● **Data records**:
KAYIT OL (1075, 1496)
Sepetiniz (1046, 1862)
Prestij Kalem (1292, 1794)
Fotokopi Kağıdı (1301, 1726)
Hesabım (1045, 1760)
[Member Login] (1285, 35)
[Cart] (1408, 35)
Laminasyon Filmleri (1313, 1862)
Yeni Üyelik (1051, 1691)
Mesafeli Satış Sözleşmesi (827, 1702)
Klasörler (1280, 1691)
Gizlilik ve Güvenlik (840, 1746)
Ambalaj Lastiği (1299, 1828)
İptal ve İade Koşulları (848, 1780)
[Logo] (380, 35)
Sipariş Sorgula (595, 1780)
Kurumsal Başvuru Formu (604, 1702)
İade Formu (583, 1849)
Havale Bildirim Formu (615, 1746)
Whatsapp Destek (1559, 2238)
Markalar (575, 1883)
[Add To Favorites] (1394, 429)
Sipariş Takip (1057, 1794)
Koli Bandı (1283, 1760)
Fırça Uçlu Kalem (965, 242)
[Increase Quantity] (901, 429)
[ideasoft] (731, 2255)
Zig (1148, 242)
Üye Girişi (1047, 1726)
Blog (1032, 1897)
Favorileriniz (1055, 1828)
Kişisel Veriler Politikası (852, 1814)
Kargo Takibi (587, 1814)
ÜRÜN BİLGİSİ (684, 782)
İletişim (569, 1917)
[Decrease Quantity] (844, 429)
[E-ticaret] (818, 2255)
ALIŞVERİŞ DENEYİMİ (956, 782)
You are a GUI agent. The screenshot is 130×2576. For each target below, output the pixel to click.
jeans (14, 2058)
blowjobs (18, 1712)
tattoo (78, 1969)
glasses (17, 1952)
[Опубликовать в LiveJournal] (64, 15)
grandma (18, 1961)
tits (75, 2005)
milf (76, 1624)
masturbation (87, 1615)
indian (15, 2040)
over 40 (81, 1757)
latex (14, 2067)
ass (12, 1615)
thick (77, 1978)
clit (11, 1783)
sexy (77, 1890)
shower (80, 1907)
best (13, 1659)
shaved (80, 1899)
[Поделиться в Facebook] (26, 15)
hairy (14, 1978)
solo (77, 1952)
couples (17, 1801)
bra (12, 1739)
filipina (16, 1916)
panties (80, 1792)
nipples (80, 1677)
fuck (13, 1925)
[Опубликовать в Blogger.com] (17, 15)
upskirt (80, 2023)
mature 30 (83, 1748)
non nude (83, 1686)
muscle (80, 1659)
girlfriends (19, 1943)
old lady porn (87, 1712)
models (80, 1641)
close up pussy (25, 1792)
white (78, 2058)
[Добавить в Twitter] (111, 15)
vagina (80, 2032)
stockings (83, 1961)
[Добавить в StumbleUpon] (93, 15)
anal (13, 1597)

● **Exercise instructions**: Wherever the string "Formu" appears in the data above, report the whole line.

● **Answer to this task**:
Kurumsal Başvuru Formu (604, 1702)
İade Formu (583, 1849)
Havale Bildirim Formu (615, 1746)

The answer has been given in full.